▸ AIM OF THE TASK: Which lines in the records below contain the word "agent"? Copy each of them.

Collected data

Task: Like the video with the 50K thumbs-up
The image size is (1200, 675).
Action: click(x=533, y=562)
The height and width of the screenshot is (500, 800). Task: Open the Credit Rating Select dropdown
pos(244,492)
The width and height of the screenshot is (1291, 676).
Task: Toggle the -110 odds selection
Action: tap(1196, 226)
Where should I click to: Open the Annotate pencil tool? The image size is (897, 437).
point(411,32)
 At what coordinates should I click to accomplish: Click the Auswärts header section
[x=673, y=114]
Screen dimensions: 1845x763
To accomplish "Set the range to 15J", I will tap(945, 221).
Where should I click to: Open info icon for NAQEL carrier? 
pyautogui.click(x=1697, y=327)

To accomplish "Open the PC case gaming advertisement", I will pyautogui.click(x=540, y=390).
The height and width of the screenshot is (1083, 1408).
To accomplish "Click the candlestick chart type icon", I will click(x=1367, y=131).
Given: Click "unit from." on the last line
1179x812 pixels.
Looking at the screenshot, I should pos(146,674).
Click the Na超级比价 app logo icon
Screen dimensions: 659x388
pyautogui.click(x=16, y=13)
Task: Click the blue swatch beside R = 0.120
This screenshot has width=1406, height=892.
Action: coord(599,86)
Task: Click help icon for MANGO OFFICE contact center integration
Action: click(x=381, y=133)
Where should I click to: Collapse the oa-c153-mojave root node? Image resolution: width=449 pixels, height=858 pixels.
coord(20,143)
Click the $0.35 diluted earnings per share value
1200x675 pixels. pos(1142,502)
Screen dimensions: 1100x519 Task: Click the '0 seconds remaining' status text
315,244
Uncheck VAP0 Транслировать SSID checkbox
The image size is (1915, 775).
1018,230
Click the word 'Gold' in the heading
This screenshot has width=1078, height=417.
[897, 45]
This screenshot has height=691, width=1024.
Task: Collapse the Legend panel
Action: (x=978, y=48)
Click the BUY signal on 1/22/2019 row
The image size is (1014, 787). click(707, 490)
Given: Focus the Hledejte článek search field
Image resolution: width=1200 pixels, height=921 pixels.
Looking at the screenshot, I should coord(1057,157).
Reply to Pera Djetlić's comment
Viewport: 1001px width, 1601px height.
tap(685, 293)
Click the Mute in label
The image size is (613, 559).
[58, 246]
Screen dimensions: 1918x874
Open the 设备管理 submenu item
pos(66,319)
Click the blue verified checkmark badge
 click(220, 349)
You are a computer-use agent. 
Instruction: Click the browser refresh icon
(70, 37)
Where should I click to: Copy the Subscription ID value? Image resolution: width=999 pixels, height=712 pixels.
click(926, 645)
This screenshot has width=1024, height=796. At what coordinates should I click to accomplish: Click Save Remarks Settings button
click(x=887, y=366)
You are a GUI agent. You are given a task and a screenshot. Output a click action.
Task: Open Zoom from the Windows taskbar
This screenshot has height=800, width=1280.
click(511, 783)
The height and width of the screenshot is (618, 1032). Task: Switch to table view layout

▸ OUTPUT OF THE TASK:
You are a computer-use agent. 
You are a GUI agent. You are given a task and a screenshot. Output a click action.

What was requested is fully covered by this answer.